Dobbies Ride - 1 Humanpower at the Steam Fair, E3, May 24 2009
Image by sludgegulper
This hand-cranked ride caught my eye at Carter's Steam Fair in Victoria Park,discreetly hiding among the steam powered carousel, yachts Scamells, Atkinsons,ERFs and Fodens. Constructed by W.H. Halstead in Sowerby Bridge who specialised in juvenile fairground equipment. This name, despite being carried by an Essex town, is commonplace in the Calderdale Pennines.
WILLIAM HENRY HALSTEAD was born in 1873 in Norland, Halifax , the son of the owner of a wheelwrighting business who was by 1881 operated in West Street, Sowerby Bridge, John Paul Halstead who died in 1893, and whose business was continuied by William who subsequently took out fairground equipment patents.

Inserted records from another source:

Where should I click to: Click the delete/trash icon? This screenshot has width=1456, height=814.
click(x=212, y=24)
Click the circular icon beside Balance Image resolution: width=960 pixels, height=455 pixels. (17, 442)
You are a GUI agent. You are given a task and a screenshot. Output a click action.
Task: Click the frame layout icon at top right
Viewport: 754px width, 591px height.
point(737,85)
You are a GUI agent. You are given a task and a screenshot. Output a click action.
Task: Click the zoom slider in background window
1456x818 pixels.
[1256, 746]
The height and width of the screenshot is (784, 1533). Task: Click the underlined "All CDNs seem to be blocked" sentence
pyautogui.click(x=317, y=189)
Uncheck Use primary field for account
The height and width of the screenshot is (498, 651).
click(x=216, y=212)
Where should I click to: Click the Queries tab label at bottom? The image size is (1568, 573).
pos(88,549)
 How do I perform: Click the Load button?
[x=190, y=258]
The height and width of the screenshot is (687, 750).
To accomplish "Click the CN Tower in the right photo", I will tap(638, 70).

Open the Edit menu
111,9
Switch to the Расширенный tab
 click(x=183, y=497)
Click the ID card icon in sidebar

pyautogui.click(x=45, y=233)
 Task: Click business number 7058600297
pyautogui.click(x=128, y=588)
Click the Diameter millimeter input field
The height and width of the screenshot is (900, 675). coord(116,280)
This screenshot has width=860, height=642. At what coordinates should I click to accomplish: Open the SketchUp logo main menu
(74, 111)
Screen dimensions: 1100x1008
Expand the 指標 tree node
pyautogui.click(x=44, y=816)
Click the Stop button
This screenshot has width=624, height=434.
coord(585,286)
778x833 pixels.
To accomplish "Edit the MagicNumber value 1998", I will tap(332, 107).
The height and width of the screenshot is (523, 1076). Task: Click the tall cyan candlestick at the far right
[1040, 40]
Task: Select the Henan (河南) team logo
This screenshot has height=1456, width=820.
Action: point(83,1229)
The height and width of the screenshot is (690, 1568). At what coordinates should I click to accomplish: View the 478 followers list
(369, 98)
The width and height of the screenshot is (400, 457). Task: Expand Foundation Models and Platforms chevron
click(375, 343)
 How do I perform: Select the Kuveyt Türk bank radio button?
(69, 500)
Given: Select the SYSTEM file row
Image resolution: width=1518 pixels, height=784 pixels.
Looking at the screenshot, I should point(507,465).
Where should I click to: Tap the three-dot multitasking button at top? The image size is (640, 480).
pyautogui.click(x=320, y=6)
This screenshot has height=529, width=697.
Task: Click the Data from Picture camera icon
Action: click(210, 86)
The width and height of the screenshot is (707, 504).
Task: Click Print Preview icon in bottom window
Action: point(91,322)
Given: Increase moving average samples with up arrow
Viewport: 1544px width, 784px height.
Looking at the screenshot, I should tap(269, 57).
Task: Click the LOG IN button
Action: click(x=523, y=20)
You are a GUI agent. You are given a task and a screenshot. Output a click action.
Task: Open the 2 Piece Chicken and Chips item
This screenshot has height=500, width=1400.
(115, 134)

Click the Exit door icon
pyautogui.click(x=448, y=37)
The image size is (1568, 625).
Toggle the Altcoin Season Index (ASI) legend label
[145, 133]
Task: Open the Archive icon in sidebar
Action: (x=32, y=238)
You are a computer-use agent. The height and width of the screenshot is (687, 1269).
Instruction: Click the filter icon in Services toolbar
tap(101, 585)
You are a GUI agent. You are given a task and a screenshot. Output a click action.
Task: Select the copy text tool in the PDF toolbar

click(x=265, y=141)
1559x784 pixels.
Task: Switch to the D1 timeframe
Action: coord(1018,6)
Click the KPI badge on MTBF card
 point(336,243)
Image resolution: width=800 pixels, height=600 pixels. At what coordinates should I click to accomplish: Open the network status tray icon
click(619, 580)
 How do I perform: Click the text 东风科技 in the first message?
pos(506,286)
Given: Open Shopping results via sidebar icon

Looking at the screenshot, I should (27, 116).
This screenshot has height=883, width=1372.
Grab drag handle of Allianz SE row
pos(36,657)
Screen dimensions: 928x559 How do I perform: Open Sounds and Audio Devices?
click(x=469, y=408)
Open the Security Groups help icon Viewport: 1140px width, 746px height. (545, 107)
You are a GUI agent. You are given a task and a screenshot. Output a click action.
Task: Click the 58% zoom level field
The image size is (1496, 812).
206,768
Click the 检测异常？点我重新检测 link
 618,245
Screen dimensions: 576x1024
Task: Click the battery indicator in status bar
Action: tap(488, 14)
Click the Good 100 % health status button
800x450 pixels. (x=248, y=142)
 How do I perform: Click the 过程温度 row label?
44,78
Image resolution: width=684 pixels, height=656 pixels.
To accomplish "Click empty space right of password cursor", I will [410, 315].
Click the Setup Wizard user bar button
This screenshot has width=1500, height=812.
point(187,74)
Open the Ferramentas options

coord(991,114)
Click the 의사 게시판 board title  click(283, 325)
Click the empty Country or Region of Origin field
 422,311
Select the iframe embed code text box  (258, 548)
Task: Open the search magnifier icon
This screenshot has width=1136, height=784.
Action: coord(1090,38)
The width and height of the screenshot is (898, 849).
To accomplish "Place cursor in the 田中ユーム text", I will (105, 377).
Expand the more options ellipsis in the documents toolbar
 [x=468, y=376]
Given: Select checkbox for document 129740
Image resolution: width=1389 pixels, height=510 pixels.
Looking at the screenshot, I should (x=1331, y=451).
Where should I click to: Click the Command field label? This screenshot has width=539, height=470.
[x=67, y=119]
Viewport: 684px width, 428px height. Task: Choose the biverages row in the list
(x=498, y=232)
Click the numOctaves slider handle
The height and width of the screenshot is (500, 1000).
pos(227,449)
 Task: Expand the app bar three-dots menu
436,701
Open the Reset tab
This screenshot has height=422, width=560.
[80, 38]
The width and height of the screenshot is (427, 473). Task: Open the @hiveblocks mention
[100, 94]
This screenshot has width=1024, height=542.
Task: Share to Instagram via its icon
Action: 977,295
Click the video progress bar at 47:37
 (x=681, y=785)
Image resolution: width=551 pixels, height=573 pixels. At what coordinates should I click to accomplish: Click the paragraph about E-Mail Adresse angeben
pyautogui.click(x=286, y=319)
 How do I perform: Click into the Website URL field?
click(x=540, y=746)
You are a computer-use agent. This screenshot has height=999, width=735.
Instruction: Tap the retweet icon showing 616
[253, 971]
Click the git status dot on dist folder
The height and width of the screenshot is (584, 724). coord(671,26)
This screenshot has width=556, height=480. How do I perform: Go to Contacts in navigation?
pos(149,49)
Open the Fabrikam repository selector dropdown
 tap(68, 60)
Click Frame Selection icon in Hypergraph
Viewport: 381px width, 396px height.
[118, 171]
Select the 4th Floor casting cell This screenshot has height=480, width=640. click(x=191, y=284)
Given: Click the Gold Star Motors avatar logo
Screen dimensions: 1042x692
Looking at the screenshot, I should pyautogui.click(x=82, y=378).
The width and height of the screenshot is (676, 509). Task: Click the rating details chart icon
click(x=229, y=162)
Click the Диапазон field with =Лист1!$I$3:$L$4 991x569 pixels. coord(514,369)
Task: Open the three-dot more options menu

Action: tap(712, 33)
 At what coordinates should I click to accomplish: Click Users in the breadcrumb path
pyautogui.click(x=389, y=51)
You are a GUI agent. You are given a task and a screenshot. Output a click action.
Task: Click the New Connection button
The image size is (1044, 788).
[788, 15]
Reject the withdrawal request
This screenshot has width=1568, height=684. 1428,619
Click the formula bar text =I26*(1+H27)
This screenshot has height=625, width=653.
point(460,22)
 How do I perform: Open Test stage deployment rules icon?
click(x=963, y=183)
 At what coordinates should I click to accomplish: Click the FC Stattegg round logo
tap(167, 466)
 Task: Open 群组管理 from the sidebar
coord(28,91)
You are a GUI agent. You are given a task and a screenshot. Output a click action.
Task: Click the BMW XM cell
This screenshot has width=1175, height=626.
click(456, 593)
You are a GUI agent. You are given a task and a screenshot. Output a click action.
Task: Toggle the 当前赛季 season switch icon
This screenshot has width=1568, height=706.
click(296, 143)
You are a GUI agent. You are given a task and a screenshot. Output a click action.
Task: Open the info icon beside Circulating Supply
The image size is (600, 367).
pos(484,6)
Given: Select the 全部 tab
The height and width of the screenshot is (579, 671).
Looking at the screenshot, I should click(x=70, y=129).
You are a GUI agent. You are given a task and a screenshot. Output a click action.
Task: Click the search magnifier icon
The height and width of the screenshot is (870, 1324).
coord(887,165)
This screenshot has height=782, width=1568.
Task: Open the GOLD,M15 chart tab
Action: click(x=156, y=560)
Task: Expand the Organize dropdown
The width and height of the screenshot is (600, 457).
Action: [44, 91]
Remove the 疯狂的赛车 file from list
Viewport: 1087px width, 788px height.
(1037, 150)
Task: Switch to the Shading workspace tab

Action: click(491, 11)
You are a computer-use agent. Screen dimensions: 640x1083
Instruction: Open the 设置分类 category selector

This small carousel was found in Ireland and restored in the late 1980s and is run by Seth Carter who along with Anna Carter also decorated it.
Several years ago,Anna Carter sold another wonderful, slightly earlier , hand-cranked Halstead carousel ,acquired by the late John Carter in the 1970s as a prelude to opening his famous steam fair, to John Barker a private fairground collector and author of Roundabout Relics who had it meticulously restored.
At Dingle's Fairground Heritage Centre, near Launceston in Cornwal, another example of Halstead's amusement engineering may be seen at the heart of Edwards' Golden Gallopers, from almost the same period.
Just one more internet referenced photo of another Halstead "Dobby or Dobbies Ride", (so called because there is no vertical movement and no platform ) may be seen here on this larger electrically operated piece
Further up the Lee Navigation, the Sowerby Bridge manufactuing industry is again represented by the very rare Wood Bros 8 column Woolf compound beam engine in the Markfield Pumping Station, N15, which was restored to working order once, but will probably never be fired up again.
We were fortunate our son was able to ride the splendid Lighthouse Slip of Rule and Rule which arrived in the beautiful ERF 8x4. They also have their own steam gallopers.